A Grécia na boca do mundo

Por Cesar Veronese, Professor do CPV Vestibulares

No primeiro fim de semana da 37a. Mostra Internacional de Cinema de São Paulo, a Grécia está na boca de todo mundo. Embora seja possível compor várias programações temáticas entre os 350 filmes oferecidos, o público está insistindo no repertório grego, que comparece com uma dezena de títulos.

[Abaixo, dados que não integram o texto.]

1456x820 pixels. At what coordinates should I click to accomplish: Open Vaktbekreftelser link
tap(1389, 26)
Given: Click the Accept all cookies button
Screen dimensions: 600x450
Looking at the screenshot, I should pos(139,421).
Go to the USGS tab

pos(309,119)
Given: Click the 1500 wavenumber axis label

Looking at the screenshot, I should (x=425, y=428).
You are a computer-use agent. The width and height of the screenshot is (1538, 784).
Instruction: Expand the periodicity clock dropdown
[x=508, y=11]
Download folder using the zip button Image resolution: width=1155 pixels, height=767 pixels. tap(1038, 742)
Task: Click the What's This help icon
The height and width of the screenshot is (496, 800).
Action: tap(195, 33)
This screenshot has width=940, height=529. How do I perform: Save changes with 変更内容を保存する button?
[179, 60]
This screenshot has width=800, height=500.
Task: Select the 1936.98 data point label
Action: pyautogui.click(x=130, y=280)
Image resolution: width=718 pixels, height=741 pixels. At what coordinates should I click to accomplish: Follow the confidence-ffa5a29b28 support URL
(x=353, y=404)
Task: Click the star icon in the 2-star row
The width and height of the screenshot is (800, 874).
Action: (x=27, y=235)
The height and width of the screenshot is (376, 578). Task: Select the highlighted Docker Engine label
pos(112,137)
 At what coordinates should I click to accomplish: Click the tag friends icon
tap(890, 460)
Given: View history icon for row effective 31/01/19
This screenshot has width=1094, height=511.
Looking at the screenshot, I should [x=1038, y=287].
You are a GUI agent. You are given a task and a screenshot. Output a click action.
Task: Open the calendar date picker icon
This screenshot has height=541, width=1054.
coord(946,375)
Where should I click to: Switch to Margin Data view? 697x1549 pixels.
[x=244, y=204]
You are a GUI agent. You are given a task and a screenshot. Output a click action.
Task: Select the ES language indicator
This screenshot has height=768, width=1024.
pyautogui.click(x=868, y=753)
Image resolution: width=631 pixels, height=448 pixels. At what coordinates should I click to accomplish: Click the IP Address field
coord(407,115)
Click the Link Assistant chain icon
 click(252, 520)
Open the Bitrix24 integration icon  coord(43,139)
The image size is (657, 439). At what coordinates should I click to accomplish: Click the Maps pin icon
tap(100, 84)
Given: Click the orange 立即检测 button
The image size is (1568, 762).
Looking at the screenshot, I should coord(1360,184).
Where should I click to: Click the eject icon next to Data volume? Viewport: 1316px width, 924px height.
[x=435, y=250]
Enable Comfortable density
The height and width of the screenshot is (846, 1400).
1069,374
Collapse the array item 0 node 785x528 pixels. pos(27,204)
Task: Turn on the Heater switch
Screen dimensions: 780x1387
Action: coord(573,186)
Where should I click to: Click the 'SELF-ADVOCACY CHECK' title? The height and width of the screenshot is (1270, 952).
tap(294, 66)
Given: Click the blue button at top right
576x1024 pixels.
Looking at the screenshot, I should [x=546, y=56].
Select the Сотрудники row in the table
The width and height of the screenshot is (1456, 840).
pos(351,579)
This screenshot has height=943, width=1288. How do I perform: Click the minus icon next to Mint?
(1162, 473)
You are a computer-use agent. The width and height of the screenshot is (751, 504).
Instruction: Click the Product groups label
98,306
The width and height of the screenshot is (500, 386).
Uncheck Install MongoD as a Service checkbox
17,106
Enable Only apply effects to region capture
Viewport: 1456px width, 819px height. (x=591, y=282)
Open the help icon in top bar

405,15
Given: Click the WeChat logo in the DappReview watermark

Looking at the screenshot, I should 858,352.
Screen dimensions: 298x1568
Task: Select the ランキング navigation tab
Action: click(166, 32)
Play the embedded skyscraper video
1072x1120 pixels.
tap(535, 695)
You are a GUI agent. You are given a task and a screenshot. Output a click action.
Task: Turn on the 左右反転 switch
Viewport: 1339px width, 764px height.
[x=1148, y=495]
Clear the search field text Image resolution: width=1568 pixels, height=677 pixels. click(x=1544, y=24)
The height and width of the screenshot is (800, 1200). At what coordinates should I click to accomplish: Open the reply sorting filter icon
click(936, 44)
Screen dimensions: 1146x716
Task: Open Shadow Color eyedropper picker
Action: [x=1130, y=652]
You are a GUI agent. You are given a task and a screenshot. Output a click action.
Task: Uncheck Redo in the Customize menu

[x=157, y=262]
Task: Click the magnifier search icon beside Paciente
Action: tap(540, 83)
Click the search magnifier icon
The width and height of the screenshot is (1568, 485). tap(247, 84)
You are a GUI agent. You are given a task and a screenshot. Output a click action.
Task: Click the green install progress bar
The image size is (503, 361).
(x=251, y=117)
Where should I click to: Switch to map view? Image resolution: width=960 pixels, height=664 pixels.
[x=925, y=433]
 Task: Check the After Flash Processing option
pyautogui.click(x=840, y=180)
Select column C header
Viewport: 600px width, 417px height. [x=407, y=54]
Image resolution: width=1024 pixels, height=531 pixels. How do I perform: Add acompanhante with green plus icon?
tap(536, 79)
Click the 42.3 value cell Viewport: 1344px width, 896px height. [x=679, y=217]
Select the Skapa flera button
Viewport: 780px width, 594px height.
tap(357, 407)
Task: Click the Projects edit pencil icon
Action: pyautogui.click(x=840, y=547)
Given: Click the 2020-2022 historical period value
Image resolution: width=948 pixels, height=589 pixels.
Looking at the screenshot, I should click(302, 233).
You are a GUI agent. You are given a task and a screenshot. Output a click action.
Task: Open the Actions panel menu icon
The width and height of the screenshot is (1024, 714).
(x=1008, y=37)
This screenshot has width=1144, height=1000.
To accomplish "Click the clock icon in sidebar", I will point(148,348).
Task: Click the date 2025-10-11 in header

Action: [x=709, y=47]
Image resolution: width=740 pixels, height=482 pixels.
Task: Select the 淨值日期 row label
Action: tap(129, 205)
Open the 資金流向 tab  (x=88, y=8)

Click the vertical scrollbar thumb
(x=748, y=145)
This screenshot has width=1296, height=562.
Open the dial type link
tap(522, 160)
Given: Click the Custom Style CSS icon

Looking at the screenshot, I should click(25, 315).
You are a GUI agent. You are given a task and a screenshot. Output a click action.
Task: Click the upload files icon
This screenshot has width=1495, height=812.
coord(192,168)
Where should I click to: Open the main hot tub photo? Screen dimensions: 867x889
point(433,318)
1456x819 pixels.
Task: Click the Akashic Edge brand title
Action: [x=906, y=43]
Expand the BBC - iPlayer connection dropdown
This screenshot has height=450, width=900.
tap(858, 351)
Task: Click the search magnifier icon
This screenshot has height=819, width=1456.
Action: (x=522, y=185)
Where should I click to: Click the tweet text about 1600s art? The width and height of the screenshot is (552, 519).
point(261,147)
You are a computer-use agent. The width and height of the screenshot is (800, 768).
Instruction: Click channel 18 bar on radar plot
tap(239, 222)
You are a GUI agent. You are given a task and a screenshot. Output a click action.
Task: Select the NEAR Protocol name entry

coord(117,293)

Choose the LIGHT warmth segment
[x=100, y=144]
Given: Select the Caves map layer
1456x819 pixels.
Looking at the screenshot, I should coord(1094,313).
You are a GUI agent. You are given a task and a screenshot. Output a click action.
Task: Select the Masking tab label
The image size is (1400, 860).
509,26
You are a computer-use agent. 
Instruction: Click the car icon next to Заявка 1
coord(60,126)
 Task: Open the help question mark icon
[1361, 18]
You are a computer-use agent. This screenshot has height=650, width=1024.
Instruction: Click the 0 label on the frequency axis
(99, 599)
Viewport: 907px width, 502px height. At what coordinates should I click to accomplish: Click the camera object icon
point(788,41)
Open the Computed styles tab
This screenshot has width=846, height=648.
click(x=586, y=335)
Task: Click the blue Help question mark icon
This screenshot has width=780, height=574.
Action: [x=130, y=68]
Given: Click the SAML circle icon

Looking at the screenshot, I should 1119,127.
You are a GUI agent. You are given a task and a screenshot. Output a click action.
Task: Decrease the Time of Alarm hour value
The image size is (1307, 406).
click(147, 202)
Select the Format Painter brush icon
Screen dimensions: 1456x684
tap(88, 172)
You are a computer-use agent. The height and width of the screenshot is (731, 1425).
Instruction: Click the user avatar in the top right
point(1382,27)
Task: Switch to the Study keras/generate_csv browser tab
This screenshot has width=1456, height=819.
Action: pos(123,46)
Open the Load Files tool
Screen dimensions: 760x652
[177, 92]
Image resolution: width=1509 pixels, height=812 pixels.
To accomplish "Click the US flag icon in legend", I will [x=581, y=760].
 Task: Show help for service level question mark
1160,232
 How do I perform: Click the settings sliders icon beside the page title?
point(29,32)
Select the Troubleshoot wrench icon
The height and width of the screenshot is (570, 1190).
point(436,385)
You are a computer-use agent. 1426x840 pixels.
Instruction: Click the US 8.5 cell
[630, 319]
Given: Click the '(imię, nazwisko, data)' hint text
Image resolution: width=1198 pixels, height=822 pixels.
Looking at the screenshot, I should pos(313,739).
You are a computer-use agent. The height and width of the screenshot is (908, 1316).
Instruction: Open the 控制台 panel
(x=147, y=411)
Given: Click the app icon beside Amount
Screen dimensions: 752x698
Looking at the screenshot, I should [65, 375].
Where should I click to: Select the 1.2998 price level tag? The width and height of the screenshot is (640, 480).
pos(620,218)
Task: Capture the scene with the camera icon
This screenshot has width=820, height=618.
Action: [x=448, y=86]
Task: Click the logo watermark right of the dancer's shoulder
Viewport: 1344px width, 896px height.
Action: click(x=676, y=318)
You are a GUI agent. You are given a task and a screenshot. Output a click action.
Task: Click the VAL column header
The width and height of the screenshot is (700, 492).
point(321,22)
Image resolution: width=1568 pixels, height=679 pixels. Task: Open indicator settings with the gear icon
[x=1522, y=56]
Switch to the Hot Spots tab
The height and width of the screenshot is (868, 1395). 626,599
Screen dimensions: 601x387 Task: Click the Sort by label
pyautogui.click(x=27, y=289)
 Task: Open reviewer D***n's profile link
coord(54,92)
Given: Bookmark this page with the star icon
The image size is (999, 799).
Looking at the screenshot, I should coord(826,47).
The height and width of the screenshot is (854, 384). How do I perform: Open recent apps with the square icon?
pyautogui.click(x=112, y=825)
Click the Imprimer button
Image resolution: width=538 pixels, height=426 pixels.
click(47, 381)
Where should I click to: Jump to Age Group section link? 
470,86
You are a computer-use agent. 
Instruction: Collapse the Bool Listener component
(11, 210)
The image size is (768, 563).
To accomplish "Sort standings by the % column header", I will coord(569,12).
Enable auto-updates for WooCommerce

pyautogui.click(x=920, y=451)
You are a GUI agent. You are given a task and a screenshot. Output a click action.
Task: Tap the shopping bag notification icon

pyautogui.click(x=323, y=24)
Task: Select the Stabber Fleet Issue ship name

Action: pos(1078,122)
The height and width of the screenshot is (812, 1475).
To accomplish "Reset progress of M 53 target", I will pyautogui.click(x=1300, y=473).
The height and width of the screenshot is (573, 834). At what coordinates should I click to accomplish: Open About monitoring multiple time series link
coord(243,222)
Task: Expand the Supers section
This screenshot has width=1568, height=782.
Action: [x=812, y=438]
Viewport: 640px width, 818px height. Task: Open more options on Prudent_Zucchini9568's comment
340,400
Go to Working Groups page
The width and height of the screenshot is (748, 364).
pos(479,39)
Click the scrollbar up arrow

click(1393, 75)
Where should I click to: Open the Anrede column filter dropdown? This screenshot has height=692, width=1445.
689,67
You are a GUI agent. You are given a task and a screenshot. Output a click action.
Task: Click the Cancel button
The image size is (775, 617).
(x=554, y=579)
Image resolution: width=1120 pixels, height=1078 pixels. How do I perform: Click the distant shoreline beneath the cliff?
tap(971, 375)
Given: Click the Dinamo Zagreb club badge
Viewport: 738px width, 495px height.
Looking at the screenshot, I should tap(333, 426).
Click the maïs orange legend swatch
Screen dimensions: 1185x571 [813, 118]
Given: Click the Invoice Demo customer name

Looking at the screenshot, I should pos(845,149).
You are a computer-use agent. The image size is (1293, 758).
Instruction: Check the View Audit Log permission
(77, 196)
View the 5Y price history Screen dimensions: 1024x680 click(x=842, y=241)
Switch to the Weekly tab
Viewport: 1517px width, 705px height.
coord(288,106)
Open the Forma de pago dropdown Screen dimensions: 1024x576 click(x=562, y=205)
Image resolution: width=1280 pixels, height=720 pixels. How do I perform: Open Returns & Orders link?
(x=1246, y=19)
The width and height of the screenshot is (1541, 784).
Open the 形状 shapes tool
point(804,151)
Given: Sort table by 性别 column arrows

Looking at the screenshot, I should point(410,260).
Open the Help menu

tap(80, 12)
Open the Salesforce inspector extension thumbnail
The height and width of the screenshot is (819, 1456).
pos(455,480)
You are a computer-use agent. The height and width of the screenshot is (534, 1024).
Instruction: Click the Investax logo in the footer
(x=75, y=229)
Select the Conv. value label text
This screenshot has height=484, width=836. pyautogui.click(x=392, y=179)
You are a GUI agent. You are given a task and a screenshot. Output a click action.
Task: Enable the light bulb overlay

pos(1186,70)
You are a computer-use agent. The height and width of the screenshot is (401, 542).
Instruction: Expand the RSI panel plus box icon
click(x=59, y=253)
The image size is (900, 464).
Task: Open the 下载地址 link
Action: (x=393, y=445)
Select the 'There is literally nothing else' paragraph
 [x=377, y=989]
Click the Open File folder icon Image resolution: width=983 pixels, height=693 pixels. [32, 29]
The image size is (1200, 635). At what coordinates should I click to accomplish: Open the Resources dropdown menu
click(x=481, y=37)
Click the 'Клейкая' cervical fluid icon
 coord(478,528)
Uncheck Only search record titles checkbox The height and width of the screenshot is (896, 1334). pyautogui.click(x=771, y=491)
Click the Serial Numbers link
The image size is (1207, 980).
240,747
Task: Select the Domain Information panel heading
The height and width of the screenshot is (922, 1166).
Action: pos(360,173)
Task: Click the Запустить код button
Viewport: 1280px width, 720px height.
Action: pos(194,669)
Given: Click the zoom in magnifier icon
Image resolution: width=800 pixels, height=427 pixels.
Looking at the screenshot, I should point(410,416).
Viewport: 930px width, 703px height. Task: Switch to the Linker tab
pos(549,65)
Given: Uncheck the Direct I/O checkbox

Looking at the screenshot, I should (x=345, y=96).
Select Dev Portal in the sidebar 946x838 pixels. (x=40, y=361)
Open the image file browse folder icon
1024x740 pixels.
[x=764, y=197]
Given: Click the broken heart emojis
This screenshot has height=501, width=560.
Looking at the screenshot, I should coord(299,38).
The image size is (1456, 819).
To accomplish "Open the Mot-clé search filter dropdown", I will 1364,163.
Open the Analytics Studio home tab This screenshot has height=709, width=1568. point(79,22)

A crise atual é o grande tema. No filme COMISSÁRIO, do finlandês Pekka Lehto (não presente nessa Mostra), o filósofo esloveno Slavoj Zizek, comentando a situação econômica atual da Grécia, recorre à clássica distinção entre tragédia e comédia. A primeira encena a vida de personagens da cena pública e deve provocar os sentimentos de terror e piedade no público, que, ao se reconhecer no herói trágico, realiza a catarse e, assim, retira os excessos do próprio corpo. Ou seja, o cidadão comum imagina-se, por meio do herói, onde ele chegaria, na vida real, se ousasse chegar aos limites de suas próprias experiências.

A farsa, por sua vez, é a representação de situações vividas por pessoas comuns. E acontece, segundo Zizek, quando os acontecimentos trágicos não chocam mais. Na Grécia de 2013 a classe dirigente, cumprindo as tarefas impostas pela cartilha neoliberal, protagoniza uma farsa, não obstante esteja completamente consciente de sua encenação. O povo, por outro lado, está fazendo o papel de ator e público da tragédia.

Os filmes gregos que estão sendo exibidos na Mostra são uma atualização desses dois gêneros. Em O GAROTO QUE COME ALPISTE, de Ektoras Lygizos, acompanhamos um rapaz (o título é meio inadequado) que, despojado de tudo, se vê na experiência-limite de usurpar o alimento de seu pássaro, pois as únicas coisas que lhe restaram foram a fome e a ave. Em A FILHA, de Thanos Anas Topoulos, uma adolescente sequestra o filho do sócio do pai, após este ter fugido de casa por não conseguir saldar suas dívidas. A menina tortura a criança, ameaçando cortar-lhe os dedos e fatiá-la numa serra elétrica.

Em TEMPOS DE LOBO, de Aran Hughes e Chistina Koutsospyrou, acompanhamos a difícil sobrevivência de duas famílias de pastores em meio às turbulências de uma tempestade. TODOS OS GATOS SÃO BRILHANTES, de Constantina Voulgaris, problematiza a luta de uma artista plástica e ativista política. Seu namorado é um anarquista preso ao participar de uma manifestação. Levado a julgamento, declara categórico aos seus juízes: “Vocês estão a serviço dos empresários e dos políticos. Quantos estão presos pelo que fizeram? Nenhum. Luto por justiça e por trabalho. E por isso nada espero de vocês”.

A Grécia grita. Com altivez. Esses filmes são o grito das vítimas, porém com dignidade. Em todos eles, os recursos são mínimos. Poucos atores, poucos cenários, poucas falas. E uma ou outra metáfora poderosa. Atentem para a metáfora das torres em TEMPOS DE LOBO, das árvores em A FILHA, da música em TODOS OS GATOS SÃO BRILHANTES, e do pássaro e dos objetos quebrados no plano final de O GAROTO QUE COME ALPISTE.

Outros filmes imperdíveis da Mostra são LIÇÕES DE HARMONIA e EM NOME DE…

A 37a. Mostra, com o melhor do cinema mundial, vos espera. Não fiquem como o grego, evocado.